__The problem__: Please copy exactly the lines from the top of the data through the line containing "Click the face photo feature thumbnail", and nothing else.

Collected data
┄┄┄┄┄┄┄┄┄┄┄┄┄┄┄┄┄┄┄┄

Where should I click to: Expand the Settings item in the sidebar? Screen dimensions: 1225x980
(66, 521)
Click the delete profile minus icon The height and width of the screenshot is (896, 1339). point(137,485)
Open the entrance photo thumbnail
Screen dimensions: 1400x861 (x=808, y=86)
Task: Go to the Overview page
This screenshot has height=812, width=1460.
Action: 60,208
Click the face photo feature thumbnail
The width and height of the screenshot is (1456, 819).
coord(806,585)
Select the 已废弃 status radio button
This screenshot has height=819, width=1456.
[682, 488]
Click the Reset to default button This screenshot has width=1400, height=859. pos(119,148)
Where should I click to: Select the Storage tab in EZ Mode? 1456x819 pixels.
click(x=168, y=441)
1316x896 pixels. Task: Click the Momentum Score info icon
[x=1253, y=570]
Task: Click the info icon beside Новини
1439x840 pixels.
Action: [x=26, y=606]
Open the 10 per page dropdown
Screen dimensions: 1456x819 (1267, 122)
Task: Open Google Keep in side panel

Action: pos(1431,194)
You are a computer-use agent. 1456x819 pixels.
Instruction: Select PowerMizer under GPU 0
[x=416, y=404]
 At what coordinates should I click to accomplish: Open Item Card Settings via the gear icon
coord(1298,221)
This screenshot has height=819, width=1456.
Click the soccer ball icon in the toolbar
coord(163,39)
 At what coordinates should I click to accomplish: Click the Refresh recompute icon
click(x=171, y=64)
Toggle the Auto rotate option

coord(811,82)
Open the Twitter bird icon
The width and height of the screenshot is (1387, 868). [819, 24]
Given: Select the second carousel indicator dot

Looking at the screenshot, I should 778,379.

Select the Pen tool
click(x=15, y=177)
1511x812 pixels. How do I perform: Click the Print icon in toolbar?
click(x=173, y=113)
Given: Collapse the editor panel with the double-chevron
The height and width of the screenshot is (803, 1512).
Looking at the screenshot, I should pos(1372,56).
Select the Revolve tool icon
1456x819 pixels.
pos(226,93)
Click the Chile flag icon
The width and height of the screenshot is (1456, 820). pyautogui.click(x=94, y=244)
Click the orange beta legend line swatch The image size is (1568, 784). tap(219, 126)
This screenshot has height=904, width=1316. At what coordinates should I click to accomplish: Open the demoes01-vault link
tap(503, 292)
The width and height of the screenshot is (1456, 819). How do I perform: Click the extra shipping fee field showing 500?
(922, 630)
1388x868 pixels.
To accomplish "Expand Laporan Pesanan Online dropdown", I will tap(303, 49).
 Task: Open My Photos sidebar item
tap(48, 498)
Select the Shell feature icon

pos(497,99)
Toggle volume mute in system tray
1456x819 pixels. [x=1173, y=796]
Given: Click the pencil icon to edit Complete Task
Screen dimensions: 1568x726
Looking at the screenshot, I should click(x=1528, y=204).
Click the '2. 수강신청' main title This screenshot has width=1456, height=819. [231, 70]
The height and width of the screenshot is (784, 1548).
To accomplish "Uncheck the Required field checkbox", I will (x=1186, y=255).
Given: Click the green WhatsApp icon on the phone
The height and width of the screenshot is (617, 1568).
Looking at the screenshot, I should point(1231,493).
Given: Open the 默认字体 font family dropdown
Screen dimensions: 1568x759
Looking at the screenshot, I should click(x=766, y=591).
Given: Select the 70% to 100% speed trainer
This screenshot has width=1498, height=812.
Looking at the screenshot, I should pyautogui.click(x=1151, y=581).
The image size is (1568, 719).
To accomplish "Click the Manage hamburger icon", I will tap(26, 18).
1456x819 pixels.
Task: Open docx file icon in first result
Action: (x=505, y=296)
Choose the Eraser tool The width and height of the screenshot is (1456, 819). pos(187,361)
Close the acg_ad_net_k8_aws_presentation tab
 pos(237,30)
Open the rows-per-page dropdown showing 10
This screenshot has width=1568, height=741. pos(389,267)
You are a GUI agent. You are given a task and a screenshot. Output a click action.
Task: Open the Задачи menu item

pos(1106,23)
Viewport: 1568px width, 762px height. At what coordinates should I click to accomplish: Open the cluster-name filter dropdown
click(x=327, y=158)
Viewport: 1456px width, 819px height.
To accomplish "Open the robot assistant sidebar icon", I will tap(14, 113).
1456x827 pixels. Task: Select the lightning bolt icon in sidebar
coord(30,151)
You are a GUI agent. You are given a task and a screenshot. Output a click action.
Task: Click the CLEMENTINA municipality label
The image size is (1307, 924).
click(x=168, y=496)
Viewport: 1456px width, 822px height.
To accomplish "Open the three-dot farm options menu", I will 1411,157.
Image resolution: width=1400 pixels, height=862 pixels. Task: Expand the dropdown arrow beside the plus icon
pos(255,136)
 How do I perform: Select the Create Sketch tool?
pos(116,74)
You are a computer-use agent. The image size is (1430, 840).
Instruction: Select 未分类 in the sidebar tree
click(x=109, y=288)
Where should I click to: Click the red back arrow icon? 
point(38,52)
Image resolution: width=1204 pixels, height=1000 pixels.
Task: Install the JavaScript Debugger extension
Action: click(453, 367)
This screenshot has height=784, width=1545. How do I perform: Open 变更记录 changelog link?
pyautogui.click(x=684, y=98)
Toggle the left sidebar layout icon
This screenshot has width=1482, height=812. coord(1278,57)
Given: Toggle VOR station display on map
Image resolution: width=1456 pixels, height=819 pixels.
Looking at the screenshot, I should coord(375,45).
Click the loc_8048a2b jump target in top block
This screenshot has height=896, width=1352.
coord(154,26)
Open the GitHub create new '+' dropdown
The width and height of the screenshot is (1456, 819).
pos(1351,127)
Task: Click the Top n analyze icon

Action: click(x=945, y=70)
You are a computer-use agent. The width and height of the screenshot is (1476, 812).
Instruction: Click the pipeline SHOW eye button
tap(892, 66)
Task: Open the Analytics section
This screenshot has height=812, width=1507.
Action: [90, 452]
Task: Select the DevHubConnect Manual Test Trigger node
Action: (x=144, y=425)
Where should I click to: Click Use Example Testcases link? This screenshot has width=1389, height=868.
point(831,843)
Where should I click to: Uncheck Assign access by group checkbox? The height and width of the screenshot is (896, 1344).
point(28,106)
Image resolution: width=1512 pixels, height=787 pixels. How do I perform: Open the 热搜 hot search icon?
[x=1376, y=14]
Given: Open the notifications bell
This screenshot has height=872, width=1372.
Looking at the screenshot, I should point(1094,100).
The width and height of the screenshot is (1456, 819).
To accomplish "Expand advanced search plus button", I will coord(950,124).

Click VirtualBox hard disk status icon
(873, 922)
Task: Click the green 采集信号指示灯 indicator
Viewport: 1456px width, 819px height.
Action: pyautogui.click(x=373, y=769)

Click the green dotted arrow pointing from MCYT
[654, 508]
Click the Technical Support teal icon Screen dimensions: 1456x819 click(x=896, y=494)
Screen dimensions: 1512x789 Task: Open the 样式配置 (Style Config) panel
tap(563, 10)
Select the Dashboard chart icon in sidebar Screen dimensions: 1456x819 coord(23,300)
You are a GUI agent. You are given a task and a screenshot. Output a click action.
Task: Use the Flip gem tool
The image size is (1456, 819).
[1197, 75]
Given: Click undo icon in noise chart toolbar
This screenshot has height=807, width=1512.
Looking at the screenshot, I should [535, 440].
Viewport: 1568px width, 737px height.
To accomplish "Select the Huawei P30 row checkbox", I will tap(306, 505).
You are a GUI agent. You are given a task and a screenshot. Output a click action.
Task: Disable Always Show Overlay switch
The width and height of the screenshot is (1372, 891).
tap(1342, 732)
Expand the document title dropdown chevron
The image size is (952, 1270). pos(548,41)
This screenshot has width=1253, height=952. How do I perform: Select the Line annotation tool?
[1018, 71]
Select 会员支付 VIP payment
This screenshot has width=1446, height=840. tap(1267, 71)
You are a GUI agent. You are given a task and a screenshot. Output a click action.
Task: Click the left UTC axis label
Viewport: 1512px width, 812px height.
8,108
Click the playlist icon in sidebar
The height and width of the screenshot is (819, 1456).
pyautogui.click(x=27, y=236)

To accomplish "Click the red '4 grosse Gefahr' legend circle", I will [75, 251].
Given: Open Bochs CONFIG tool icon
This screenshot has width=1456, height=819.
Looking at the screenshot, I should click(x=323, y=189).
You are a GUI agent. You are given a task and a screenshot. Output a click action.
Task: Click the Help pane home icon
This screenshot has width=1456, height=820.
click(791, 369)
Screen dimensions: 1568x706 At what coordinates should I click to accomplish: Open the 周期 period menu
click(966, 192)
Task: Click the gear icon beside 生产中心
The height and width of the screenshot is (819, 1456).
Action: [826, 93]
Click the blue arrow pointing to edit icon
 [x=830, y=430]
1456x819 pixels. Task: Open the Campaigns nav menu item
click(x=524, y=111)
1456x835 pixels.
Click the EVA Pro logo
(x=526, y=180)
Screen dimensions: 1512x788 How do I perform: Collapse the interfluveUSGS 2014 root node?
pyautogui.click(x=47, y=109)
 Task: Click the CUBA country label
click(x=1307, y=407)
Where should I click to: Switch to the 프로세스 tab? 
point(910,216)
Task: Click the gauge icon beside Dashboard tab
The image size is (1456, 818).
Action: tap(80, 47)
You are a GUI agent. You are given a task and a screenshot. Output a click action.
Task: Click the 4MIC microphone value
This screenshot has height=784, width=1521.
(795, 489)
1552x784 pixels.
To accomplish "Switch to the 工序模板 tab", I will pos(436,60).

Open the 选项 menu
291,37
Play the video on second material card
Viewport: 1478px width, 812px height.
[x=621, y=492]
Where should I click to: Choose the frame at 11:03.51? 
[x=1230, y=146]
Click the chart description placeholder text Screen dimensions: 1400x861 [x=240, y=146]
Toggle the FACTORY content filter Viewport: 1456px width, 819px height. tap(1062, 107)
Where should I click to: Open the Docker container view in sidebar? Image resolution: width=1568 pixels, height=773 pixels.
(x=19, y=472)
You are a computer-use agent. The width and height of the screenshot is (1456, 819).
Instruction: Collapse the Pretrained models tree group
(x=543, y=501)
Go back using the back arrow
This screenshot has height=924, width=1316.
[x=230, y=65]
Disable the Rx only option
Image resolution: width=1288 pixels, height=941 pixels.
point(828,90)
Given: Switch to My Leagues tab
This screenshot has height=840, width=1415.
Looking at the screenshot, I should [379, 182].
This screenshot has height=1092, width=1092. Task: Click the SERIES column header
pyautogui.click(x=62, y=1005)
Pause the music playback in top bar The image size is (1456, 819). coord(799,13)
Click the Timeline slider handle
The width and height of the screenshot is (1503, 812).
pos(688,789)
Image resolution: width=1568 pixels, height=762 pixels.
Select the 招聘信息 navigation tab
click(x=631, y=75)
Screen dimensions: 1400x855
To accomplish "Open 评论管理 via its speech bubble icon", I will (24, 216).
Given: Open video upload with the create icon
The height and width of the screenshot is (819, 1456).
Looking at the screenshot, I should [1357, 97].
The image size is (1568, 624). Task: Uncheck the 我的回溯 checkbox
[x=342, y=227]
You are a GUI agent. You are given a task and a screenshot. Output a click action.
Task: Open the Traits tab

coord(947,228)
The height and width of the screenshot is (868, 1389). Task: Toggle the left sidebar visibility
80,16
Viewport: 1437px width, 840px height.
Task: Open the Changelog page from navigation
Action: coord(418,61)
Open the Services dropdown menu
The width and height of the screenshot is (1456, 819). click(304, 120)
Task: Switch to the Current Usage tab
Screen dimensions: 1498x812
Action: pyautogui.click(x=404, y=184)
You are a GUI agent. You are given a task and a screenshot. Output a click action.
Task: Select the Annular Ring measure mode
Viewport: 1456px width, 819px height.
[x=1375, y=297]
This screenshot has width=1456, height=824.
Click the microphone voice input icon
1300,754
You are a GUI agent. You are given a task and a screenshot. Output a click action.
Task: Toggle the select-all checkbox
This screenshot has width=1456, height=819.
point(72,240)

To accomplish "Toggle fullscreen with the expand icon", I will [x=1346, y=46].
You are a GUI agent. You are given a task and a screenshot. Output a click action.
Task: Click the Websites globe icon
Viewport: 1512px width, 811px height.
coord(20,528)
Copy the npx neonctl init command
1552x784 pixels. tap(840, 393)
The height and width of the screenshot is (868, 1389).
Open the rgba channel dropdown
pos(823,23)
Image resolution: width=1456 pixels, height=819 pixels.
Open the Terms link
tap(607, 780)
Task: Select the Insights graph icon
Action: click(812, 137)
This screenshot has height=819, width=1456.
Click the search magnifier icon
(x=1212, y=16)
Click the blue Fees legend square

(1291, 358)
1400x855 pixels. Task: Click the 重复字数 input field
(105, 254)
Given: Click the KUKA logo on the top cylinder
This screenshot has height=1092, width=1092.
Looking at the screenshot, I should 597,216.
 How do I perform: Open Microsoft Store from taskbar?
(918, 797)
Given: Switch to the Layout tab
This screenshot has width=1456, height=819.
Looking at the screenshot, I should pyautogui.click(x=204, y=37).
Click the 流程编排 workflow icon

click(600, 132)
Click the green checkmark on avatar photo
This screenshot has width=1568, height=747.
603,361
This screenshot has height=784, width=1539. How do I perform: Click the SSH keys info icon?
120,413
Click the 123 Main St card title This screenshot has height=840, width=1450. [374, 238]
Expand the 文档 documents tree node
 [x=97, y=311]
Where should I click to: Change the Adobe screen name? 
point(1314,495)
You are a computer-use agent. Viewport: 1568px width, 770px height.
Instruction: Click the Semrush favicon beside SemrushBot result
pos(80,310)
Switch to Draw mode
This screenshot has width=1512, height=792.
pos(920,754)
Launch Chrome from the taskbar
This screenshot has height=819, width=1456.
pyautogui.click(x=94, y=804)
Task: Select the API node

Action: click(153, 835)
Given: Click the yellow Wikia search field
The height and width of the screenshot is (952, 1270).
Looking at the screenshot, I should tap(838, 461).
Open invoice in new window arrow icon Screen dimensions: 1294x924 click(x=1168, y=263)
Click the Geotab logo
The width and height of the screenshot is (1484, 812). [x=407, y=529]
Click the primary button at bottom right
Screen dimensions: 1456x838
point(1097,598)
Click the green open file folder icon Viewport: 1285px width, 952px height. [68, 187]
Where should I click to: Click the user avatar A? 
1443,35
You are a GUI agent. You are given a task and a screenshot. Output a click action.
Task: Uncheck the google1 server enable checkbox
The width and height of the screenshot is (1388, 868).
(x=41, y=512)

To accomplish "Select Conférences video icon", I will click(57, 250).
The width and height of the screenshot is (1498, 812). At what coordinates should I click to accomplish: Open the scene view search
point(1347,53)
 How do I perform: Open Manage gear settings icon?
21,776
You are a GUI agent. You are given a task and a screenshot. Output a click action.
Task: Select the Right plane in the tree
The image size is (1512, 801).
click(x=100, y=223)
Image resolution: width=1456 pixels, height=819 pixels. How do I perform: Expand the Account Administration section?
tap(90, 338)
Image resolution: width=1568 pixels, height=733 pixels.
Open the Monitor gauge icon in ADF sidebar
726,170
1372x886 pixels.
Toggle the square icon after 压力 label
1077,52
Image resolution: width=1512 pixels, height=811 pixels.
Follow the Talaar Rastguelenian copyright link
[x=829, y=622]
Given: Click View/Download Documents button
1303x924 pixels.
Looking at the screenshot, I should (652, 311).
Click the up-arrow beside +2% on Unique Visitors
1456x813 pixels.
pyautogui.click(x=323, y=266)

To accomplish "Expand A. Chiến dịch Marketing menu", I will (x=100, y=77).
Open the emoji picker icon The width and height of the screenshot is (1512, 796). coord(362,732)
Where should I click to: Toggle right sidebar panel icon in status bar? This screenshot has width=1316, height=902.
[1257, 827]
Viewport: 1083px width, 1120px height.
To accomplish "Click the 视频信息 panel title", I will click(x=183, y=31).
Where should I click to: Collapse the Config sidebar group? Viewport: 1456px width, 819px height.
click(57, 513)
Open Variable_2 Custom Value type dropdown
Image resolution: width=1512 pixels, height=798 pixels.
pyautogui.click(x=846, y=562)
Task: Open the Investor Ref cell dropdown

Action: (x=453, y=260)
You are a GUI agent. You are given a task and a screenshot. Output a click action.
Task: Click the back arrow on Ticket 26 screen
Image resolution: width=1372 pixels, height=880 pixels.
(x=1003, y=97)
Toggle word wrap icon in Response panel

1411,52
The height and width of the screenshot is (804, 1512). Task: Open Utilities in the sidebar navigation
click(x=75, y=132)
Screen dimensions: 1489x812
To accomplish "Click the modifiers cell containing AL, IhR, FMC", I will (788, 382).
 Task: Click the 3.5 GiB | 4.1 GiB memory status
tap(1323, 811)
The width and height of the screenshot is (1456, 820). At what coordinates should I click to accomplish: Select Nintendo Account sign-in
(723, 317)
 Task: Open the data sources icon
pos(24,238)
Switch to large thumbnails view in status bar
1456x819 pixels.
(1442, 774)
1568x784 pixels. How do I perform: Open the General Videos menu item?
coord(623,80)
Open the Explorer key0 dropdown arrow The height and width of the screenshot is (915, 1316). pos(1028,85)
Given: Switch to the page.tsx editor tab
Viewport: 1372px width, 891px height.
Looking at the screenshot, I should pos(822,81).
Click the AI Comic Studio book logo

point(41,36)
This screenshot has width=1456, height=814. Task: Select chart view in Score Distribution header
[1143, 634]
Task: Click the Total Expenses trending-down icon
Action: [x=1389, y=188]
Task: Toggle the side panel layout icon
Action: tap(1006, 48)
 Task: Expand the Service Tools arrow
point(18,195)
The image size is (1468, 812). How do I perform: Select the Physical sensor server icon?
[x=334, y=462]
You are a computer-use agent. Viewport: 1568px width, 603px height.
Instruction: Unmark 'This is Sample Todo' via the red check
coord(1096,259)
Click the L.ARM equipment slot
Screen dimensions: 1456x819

┄┄┄┄┄┄┄┄┄┄┄┄┄┄┄┄┄┄┄┄

__Final answer__:
Where should I click to: Expand the Settings item in the sidebar? Screen dimensions: 1225x980
(66, 521)
Click the delete profile minus icon The height and width of the screenshot is (896, 1339). point(137,485)
Open the entrance photo thumbnail
Screen dimensions: 1400x861 (x=808, y=86)
Task: Go to the Overview page
This screenshot has height=812, width=1460.
Action: 60,208
Click the face photo feature thumbnail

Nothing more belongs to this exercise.